[AIM] Beginning with the first line of the data and stopping after the line that contains "Bangko (614, 1783)", rewrite those lines as a JSON list of strings, one string per line, with blank lines left out.
• • • •
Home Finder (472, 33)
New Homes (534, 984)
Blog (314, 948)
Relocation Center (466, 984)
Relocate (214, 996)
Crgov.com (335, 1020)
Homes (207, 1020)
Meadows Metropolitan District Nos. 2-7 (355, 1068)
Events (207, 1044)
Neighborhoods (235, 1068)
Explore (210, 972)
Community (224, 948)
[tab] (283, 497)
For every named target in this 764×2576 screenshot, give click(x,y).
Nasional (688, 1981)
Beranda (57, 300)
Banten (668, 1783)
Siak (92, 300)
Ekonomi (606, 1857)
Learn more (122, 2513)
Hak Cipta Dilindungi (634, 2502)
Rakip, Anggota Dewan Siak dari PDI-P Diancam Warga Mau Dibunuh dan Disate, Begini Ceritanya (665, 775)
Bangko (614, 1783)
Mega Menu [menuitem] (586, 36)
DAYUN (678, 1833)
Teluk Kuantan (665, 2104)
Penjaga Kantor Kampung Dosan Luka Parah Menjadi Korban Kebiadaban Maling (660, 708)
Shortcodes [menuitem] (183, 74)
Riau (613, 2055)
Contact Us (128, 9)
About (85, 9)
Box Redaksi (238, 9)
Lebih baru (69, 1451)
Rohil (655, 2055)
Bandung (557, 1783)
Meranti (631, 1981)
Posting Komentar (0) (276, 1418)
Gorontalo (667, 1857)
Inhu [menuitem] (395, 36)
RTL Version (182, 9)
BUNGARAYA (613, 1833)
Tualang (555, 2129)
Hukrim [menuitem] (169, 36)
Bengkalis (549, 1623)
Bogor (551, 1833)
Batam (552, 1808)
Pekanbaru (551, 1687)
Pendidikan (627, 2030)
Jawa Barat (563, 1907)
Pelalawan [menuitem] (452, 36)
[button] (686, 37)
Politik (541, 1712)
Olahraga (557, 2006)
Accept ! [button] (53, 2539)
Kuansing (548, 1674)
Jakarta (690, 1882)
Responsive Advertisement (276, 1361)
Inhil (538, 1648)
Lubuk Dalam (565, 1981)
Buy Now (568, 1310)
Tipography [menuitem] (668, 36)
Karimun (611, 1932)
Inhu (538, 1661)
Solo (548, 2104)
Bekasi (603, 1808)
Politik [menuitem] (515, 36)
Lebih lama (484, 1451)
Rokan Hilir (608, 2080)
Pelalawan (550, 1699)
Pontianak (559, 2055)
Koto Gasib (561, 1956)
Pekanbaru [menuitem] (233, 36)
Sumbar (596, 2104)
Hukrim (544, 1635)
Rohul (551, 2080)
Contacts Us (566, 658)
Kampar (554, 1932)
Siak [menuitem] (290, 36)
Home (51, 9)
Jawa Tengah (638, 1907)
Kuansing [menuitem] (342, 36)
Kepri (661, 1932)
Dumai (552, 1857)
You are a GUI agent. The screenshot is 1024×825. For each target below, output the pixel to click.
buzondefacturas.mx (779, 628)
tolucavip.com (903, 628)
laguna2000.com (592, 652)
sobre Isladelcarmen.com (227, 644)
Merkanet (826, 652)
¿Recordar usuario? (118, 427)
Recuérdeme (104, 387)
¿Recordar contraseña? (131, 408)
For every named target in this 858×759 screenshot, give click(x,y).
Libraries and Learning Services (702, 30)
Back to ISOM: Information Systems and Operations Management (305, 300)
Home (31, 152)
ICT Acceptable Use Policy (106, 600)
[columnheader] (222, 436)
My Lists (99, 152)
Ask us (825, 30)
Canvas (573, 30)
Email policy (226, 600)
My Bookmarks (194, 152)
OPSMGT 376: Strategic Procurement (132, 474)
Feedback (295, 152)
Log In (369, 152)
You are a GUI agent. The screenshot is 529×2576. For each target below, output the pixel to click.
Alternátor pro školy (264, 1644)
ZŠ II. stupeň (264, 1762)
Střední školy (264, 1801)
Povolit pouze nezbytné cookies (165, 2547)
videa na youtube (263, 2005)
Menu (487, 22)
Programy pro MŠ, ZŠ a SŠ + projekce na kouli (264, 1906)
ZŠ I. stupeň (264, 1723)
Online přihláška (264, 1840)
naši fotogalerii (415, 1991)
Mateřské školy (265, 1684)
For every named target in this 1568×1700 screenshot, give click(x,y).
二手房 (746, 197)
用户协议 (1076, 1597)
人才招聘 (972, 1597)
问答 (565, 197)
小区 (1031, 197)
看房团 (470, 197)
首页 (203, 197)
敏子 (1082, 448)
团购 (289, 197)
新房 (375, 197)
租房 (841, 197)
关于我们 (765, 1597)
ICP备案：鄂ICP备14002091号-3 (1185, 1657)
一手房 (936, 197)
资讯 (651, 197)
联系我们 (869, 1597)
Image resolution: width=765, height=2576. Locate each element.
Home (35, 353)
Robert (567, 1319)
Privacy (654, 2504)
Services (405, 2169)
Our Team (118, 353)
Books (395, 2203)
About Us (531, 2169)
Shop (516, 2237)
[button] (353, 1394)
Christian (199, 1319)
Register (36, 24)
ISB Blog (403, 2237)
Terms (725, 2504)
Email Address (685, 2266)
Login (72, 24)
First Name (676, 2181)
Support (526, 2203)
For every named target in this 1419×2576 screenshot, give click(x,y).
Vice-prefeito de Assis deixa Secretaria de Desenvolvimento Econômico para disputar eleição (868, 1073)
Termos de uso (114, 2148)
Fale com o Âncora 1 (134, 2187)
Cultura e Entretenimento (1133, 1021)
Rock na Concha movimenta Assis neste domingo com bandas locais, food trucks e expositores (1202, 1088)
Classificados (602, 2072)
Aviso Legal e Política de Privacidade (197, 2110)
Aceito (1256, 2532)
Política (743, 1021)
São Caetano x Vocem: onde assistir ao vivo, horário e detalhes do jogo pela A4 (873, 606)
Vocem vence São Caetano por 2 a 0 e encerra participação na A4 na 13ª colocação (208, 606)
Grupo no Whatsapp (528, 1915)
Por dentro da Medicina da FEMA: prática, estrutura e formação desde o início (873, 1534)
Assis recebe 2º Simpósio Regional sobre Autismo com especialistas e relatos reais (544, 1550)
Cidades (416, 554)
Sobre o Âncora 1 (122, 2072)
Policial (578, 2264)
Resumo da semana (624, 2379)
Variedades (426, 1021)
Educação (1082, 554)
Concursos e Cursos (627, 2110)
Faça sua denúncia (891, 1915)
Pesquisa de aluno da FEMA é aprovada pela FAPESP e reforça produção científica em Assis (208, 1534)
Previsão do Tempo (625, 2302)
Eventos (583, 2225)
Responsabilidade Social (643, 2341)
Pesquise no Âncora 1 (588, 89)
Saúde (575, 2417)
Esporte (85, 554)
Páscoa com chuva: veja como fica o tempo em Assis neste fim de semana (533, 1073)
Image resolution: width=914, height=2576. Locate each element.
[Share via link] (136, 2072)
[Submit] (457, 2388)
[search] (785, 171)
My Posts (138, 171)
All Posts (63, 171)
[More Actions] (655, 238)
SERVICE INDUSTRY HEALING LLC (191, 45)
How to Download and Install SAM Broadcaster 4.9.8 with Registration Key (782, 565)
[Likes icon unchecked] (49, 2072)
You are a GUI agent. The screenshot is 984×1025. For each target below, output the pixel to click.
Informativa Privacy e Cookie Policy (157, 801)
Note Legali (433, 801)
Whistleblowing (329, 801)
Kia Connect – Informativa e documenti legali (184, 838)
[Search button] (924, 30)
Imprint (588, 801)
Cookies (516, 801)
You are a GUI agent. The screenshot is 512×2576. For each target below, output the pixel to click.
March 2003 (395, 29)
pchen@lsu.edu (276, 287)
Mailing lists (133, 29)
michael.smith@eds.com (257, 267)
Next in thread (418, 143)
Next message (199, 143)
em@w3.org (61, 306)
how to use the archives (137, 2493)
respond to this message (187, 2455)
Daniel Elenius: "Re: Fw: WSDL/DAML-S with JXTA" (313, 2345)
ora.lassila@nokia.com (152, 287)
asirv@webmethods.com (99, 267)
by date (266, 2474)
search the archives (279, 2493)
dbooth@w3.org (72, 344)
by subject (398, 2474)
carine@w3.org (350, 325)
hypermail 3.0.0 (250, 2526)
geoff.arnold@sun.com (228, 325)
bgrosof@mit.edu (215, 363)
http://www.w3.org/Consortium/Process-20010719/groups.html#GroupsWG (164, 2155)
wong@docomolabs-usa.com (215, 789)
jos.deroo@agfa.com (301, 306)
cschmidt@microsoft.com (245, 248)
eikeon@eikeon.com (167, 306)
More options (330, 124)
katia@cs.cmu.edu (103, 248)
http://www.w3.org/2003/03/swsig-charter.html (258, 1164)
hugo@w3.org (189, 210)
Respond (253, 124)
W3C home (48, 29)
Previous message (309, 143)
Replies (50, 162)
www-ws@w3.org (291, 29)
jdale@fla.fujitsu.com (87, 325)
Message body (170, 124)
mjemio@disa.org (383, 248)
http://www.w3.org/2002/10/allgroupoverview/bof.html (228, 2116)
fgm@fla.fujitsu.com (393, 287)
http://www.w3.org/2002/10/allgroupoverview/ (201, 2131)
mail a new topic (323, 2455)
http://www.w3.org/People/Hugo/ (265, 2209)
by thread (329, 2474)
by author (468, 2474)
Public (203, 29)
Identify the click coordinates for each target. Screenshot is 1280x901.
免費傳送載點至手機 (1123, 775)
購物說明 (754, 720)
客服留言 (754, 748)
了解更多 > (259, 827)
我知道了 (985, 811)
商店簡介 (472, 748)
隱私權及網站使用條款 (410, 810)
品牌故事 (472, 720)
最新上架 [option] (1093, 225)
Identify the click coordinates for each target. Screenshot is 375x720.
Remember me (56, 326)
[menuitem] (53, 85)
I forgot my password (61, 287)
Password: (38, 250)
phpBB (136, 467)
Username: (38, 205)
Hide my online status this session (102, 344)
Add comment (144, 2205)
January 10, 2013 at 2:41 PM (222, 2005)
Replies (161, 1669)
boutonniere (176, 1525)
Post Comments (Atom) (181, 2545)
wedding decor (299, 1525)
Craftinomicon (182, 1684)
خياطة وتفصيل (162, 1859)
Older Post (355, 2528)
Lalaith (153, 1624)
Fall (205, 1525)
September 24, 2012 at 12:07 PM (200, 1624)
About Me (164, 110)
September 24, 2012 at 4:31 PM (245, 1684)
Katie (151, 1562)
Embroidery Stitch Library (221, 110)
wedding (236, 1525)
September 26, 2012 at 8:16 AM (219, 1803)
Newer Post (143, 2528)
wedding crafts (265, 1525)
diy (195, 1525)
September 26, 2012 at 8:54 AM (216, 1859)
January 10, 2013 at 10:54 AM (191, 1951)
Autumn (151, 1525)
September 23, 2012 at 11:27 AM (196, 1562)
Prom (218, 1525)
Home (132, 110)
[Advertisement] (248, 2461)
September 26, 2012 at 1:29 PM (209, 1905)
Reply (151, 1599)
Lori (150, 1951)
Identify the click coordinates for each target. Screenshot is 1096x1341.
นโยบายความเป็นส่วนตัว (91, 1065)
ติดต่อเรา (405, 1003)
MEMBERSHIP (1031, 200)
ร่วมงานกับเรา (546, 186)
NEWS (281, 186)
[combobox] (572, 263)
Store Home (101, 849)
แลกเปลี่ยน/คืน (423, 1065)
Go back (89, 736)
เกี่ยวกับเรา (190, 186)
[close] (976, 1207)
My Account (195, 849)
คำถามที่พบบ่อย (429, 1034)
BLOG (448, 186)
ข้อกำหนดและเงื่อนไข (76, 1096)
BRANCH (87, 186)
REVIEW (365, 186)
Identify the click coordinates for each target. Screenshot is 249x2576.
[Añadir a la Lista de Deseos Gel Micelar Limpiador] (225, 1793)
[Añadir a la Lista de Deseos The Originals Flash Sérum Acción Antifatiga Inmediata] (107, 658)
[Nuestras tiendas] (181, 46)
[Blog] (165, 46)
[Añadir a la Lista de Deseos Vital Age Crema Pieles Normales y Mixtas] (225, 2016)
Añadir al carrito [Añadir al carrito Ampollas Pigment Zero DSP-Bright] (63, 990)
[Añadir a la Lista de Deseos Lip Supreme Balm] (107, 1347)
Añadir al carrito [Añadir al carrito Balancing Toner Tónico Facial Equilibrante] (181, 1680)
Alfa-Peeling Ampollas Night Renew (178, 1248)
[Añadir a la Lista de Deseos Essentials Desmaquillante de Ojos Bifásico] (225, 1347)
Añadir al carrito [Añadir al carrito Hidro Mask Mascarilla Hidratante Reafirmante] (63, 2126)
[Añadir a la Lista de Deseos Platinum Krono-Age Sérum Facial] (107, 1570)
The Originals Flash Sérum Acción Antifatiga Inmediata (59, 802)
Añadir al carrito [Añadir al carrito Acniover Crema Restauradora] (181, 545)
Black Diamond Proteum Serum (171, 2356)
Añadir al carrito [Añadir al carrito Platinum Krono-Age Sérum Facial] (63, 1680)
• • • •
[WRITTEN SOLUTION]
[
  "Home Finder (472, 33)",
  "New Homes (534, 984)",
  "Blog (314, 948)",
  "Relocation Center (466, 984)",
  "Relocate (214, 996)",
  "Crgov.com (335, 1020)",
  "Homes (207, 1020)",
  "Meadows Metropolitan District Nos. 2-7 (355, 1068)",
  "Events (207, 1044)",
  "Neighborhoods (235, 1068)",
  "Explore (210, 972)",
  "Community (224, 948)",
  "[tab] (283, 497)",
  "For every named target in this 764×2576 screenshot, give click(x,y).",
  "Nasional (688, 1981)",
  "Beranda (57, 300)",
  "Banten (668, 1783)",
  "Siak (92, 300)",
  "Ekonomi (606, 1857)",
  "Learn more (122, 2513)",
  "Hak Cipta Dilindungi (634, 2502)",
  "Rakip, Anggota Dewan Siak dari PDI-P Diancam Warga Mau Dibunuh dan Disate, Begini Ceritanya (665, 775)",
  "Bangko (614, 1783)"
]